JpGU-AGU Joint Meeting 2020

Presentation information

[J] Oral

H (Human Geosciences ) » H-SC Social Earth Sciences & Civil/Urban System Sciences

[H-SC07] CCUS (Carbon Dioxide Capture, Utilization, and Storage) for Climate Mitigation

convener:Masao Sorai(Institute for Geo-Resources and Environment, National Institute of Advanced Industrial Science and Technology), Ziqiu Xue(Research Institute of Innovative Tech for the Earth), Masaatsu Aichi(Graduate School of Frontier Sciences, University of Tokyo), Yoshihiro Konno(The University of Tokyo)

[HSC07-14] Evaluation of injectivity of liquid CO2 in CO2 hydrate storage

*Takaomi Tobase1, Shouji Yukiko1, Nishiyama Haruki 2, Shigeoka Yuuki 2, Kinoto Hiroshi2 (1.Electric Power Development Co., Ltd., 2.J-POWER Business Service Corporation)

Keywords:CCS, carbon storage, gas hydrate, seal function , injection performance

Approximately 1.2 billion tons of CO2 is currently emitted annually in Japan. 40% of it (0.5 billion tons) is due to the electric power sector. The Japanese government plans to reduce greenhouse gas(GHG) emission by 80% by 2050. It is necessary to reduce the emission from the electric power sector to be nearly zero to achieve the target. According to the power supply scenario of 2050, 40% of the total energy will be generated by thermal power (coal and natural gas) with CCS, assumed that non-fossil energy, i.e. renewable energy and nuclear energy covers 60% of it. In this case, the quantity of storage of CO2 by CCS will be 200 million tons a year (= 500 million tons X 0.4).

As for the geological storage of CO2, aquifer storage and CO2-EOR are common now. In Japan, since there are few conventional oil and gas fields, CO2-EOR cannot be expected. Survey on suitable sites of aquifer storage is currently underway in Japan. However, there is not certain information whether sufficient storage sites can be secured to inject 200 million tons a year.

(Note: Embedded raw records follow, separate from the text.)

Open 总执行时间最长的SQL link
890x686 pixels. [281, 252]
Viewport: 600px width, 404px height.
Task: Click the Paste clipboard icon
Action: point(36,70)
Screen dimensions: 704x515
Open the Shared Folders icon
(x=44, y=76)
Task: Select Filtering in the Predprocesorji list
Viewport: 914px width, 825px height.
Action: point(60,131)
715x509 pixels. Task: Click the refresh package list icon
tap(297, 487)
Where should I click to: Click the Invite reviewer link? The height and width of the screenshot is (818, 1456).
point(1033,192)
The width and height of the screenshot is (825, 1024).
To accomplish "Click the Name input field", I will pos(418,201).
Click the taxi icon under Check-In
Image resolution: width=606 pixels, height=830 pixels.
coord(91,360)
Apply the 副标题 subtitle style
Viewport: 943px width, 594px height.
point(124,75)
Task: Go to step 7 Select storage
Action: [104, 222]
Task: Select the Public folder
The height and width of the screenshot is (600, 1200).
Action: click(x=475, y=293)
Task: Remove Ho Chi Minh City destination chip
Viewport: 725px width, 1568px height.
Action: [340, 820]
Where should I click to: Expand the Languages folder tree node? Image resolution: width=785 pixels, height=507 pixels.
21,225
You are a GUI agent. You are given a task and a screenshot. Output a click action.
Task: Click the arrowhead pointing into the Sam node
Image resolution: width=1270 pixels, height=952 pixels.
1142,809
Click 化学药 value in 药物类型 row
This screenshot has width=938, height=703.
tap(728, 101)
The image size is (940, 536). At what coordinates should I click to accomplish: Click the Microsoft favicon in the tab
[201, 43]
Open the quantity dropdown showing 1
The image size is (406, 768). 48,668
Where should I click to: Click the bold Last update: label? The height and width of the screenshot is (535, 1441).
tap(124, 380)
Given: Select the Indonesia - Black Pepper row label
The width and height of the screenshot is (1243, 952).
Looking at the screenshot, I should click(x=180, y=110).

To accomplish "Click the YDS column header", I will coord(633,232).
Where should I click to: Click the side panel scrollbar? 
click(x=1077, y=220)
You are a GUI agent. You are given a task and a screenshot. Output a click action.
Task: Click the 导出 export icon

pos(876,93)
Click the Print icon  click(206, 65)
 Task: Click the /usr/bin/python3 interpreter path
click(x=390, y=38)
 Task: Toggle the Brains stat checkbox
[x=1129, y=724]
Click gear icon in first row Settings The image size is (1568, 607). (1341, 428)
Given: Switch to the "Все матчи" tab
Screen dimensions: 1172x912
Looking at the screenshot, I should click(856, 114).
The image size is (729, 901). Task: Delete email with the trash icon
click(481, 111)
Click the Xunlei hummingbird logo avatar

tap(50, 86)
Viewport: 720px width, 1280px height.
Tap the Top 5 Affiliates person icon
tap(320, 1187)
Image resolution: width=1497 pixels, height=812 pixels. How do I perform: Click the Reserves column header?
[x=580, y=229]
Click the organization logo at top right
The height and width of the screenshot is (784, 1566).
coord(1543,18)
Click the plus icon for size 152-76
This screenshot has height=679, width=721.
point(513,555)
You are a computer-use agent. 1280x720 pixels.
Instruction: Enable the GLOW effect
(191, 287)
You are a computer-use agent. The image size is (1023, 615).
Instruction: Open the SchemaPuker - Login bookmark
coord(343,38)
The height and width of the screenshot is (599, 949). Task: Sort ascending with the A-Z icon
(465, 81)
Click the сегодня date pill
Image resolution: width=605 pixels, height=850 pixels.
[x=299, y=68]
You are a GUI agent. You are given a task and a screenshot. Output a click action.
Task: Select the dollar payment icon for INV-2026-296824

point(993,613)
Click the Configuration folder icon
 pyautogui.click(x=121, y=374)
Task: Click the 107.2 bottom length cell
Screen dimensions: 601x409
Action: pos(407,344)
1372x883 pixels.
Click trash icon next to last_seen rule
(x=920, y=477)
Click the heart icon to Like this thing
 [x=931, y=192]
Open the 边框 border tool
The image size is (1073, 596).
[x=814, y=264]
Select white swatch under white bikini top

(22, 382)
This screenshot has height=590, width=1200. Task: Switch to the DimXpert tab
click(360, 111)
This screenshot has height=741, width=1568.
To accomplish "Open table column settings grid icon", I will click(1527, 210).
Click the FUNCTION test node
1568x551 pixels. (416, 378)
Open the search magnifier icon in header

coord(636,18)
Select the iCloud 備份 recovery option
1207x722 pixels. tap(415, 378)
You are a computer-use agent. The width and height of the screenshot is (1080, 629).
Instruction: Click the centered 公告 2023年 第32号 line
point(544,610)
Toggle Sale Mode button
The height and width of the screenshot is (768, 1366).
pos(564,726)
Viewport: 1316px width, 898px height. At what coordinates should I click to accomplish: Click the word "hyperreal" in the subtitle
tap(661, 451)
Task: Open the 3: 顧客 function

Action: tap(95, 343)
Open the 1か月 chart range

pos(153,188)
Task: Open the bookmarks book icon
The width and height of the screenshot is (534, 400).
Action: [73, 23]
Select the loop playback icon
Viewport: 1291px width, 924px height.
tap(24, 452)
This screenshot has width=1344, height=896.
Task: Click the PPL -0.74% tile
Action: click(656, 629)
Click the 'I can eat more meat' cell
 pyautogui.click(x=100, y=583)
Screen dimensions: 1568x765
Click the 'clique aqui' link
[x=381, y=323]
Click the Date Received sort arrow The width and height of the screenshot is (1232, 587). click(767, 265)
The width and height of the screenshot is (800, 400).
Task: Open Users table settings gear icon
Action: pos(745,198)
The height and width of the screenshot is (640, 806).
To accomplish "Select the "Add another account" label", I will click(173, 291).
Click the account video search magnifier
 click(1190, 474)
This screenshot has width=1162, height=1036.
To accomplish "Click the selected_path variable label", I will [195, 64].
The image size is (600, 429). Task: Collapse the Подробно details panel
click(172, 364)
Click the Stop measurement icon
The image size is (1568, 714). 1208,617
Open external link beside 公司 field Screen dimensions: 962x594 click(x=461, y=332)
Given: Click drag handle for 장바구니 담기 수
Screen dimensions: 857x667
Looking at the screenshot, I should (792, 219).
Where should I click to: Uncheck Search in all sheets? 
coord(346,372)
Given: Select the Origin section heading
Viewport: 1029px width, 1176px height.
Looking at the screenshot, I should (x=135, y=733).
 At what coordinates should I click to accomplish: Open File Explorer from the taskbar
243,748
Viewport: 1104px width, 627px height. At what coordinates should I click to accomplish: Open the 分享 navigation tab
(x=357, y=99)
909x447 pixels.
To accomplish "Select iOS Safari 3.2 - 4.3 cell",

In such situation, it is urgent to increase the suitable storage sites to achieve the goal of 80% reduction before 2050 (30 years later).

In this study geological storage of CO2 using hydrate mechanism is proposed as a new storage method. Trapping mechanism of this method (used hydrate mechanism) depends on temperature and pressure condition to produce hydrate, but not the cap rock as a geological structure. Investigation of temperature and pressure conditions in the sea area around Japan (deep sea area) revealed that the conditions to generate CO2 hydrate are satisfied in a wide area. The concept of the CO2 underground storage using hydrate mechanism is referable in the proceedings of JpGU2019. The issues of the CO2 underground storage using hydrate mechanism are, 1) quantitative evaluation of permeability drop mechanism during hydrate generation in geologic strata for prevention of CO2 leakage (securing seal performance), 2) evaluation of injectivity of liquid CO2 injected and stored in the lower strata of hydrate generation area.

In this report, the injectivity of liquid CO2 is discussed. With a supposed geological condition of sub-seabed, a simulation was performed by setting the density, viscosity and phase state of the injected CO2 corresponding to the temperature and pressure conditions. As a result, it is clear that there is no significant difference in the injectivity of liquid CO2 between the conditions of temperature 20℃ / pressure 15MPa and that of the super critical CO2 of temperature 35℃ / pressure 20MPa. This suggests that injection with liquid CO2 is appropriate. In this study, the relative permeability of the super critical CO2 is used. When the data of the relative permeability of liquid CO2 is available an evaluation of the injectivity of liquid CO2 will be done again with higher accuracy.